Der im Sommer für 30 Millionen Euro von Atletico Madrid verpflichtete Torjäger, den sie in Spanien hartnäckig „El Niño“ (der Junge) rufen, und der Trainer, der sein Team zum dritten Mal in vier Jahren ins Champions League-Finale führen könnte – sie haben sich gefunden. Torres konnte im chaotisch geführten Klub Atletico sein ungeheueres Potenzial jahrelang nur andeuten, Benitez’ komplexe Programme schienen die relativ dürftige Hardware des roten Rechners in der Vergangenheit meist zu überfordern. Mit Torres hat der Fußballlehrer nun einen neuen, turboschnellen Prozessor zur Verfügung, die alle Befehle versteht und schleunigst umsetzt. „Liverpool ist eine viel stärkere Mannschaft in diesem Jahr“, sagt Chelseas Frank Lampard, „weil Torres ein absolut fantastischer Weltklassestürmer ist. So einen haben sie lange gesucht.“ 30 Tore hat er in dieser Saison bisher geschossen, fünf davon in der Champions League, und jüngst wurde er hinter Manchester Uniteds Cristiano Ronaldo zum zweitbesten Fußballer der besten Liga der Welt gewählt.

Hätte Cech im Hinspiel nicht zwei Mal eindrucksvoll gegen Torres pariert, wäre Liverpool schon so gut wie in Moskau. Nun müssen die Liverpooler in Benitez’ neunten Besuch an der Stamford Bridge erstmals ein Tor schießen, um ins Finale zu kommen.
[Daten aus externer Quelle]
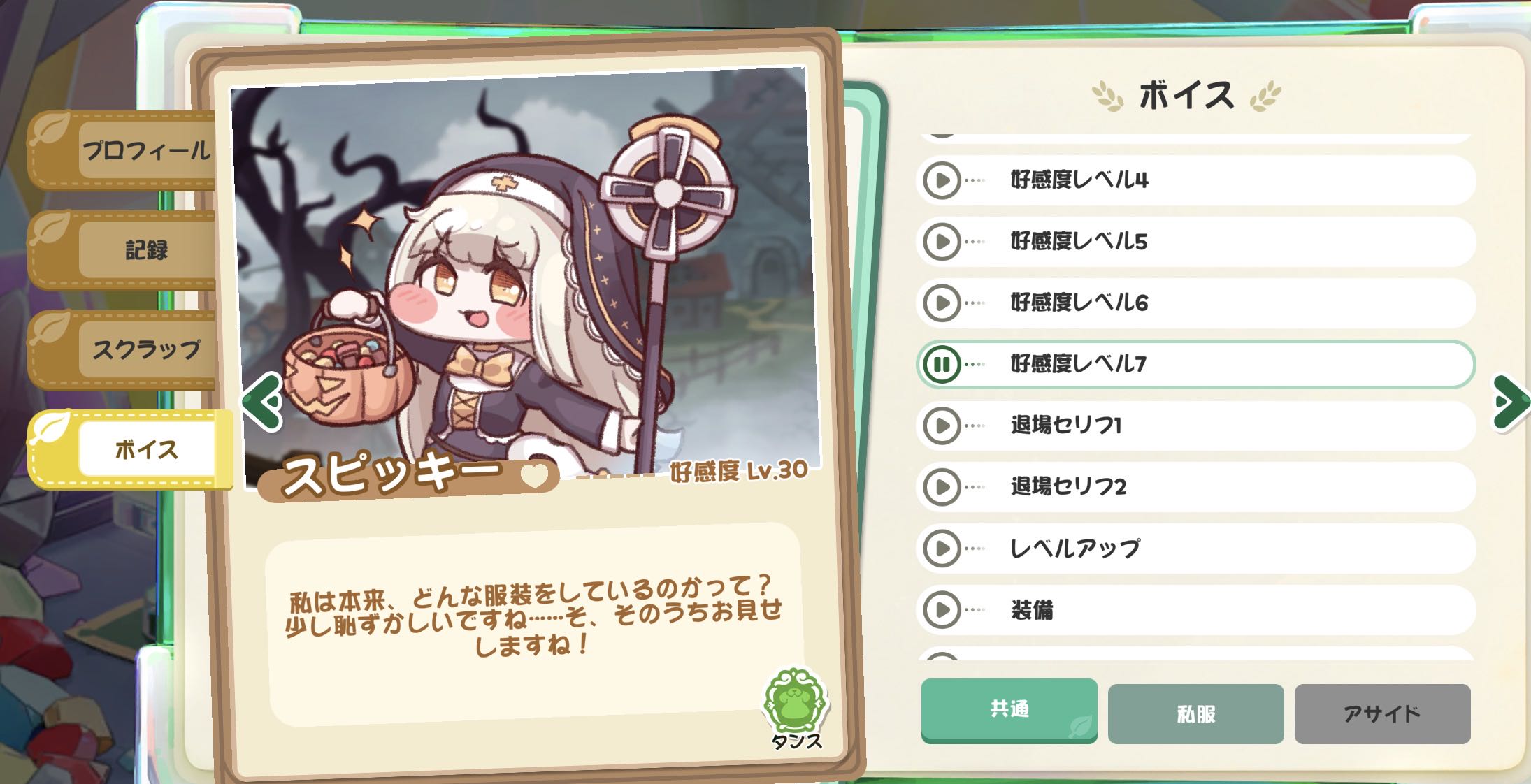Switch to the アサイド voice category
Image resolution: width=1531 pixels, height=784 pixels.
coord(1382,713)
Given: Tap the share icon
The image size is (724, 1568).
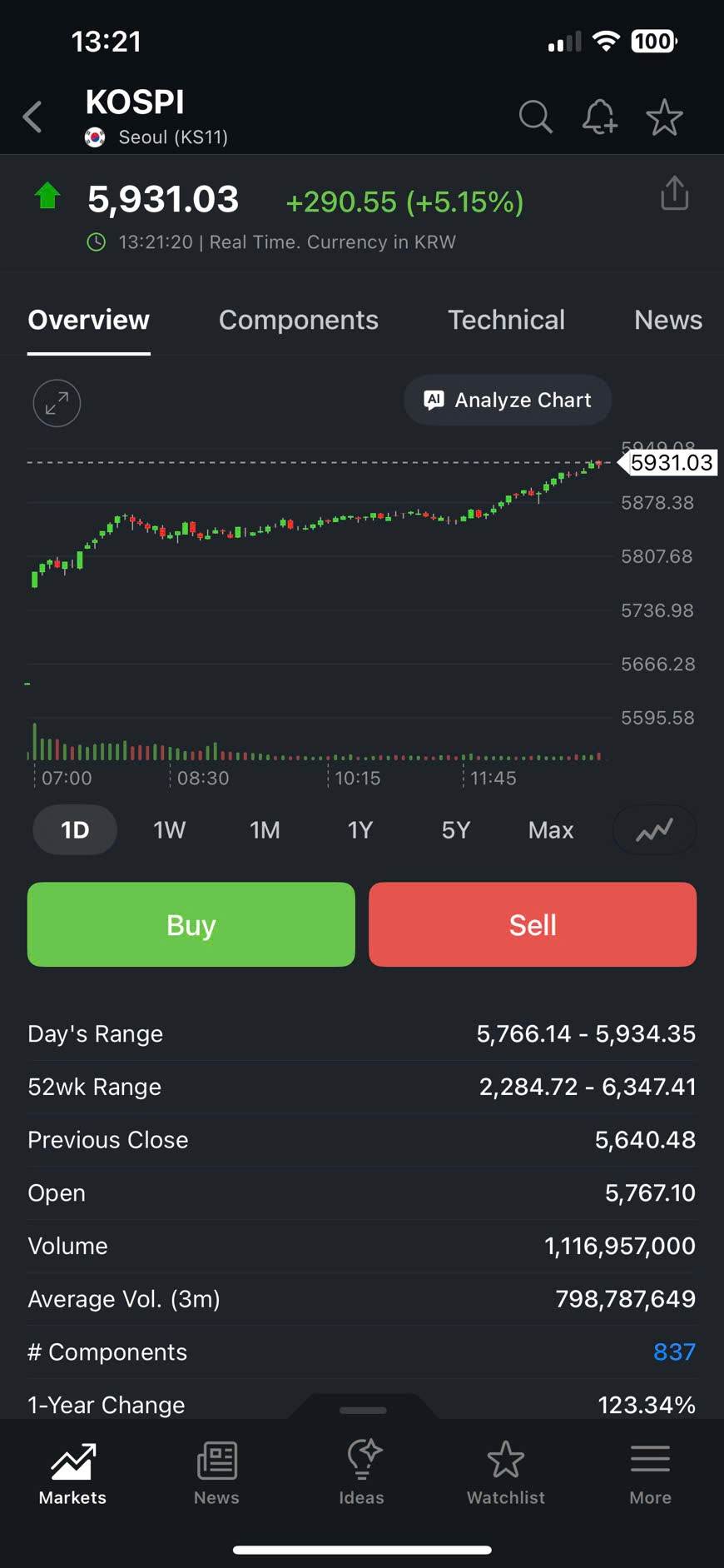Looking at the screenshot, I should pyautogui.click(x=674, y=194).

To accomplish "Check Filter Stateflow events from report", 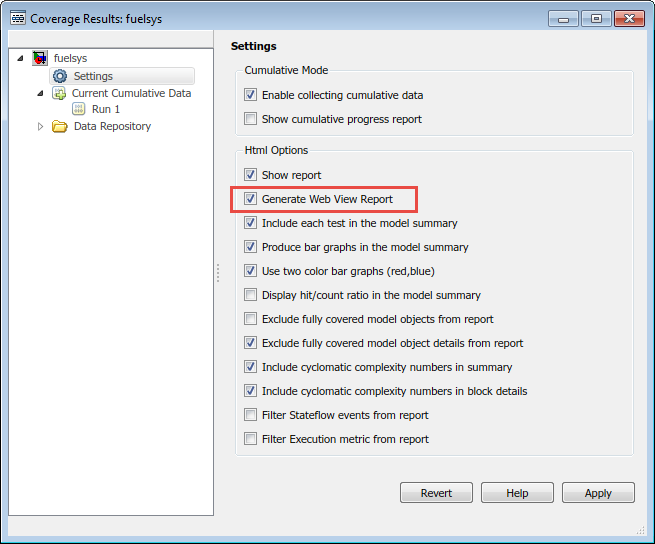I will point(250,415).
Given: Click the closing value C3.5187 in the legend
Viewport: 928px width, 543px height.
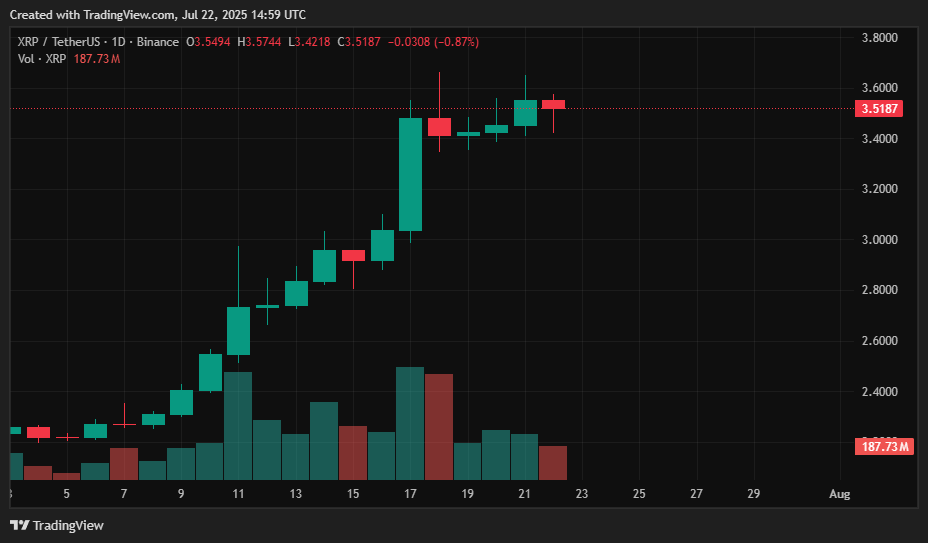Looking at the screenshot, I should (x=356, y=42).
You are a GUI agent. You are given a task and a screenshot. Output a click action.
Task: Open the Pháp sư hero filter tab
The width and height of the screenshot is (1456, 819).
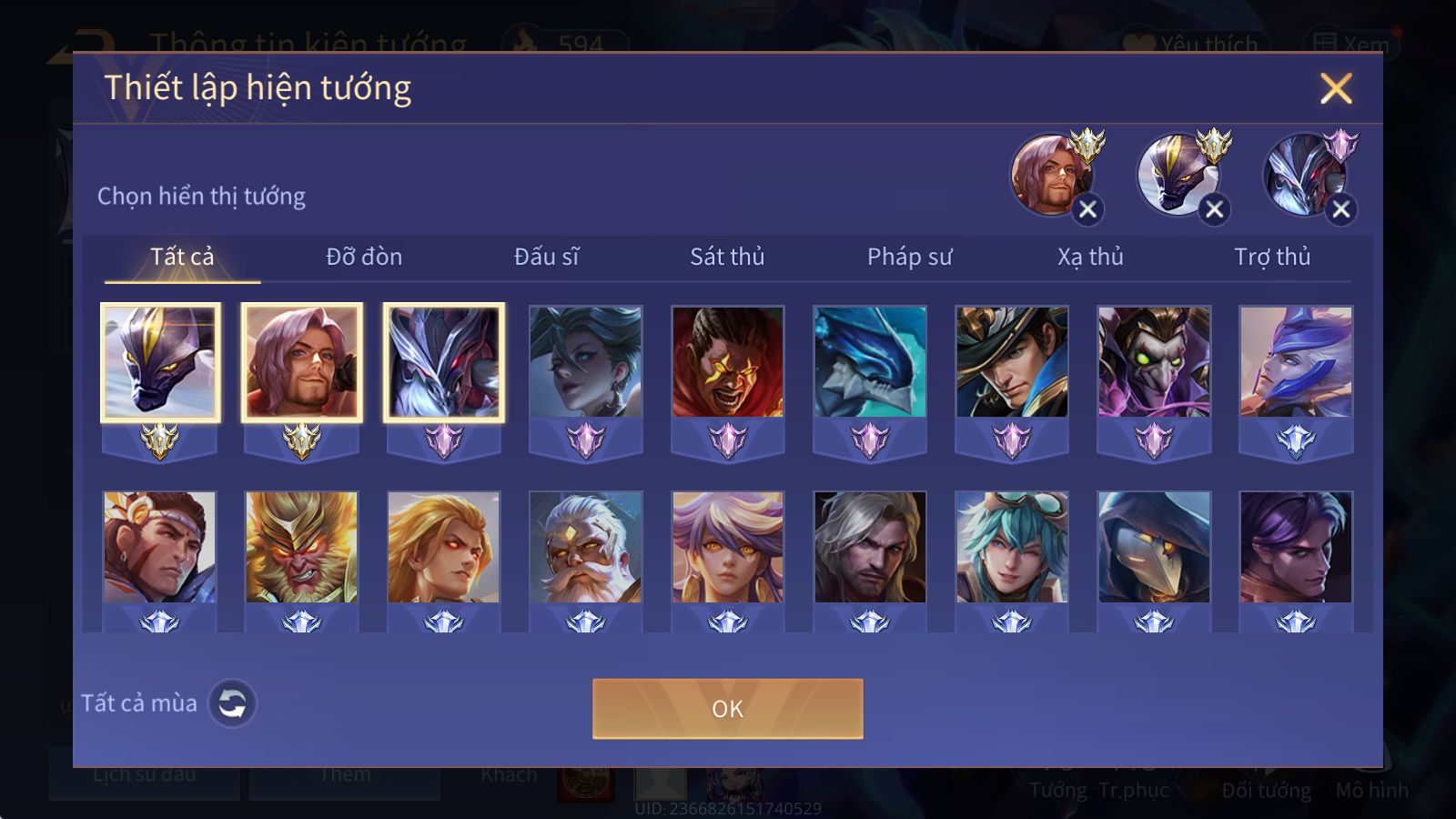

Chelsea wird zu Hause auch nicht mauern. Unter dem passiven Trainer Avram Grant macht auf dem Platz ja jeder, was er will; Michael Ballacks Mannschaft ist taktisch gar nicht in der Lage, ein 0:0 zu verwalten. Das in den vergangenen Jahren ganz vom kleinlichen Kampf um die geringste Fehlerquote geprägte Duell sollte zur Abwechslung mal ein Stürmerspiel werden.

Torres’ Gegenüber beim FC Chelsea, Didier Drogba, ist immer noch einer der am schwersten zu kontrollierenden Stürmer der Welt – wenn er sich nicht gerade mit dem deutschen Nationalmannschaftskapitän um die Ausführung eines Freistoßes rangelt oder energische Wechselabsichten bekundet. Das weiß auch Benitez. Der Coach hat unter der Woche prophylaktisch vor der Cleverness des Ivorers im gegnerischen Strafraum gewarnt, allerdings mit sehr bösen Worten. „Er ist ein riesiger Kerl, aber geht sehr leicht zu Boden. Das ist sehr beeindruckend“, sagte der 48-Jährige sarkastisch. „Ich habe viele solcher Szenen von ihm auf Video. Man kann sehr wenig dagegen machen, deswegen ist es wichtig, dass der Schiedsrichter gut ist.“ Den Versuch ist es aus seiner Sicht wert, aber ein guter Schiedsrichter wird sich von dieser Propaganda wenig beeinflussen lassen. Es besteht vielmehr die Gefahr, dass der Boss der Roten den minütlich zwischen seltsamer Apathie und erbarmungsloser Entschlossenheit schwankenden Ivorer zu jener Spitzenleistung provoziert, auf die man im Westen Londons schon seit ein paar Monaten wartet.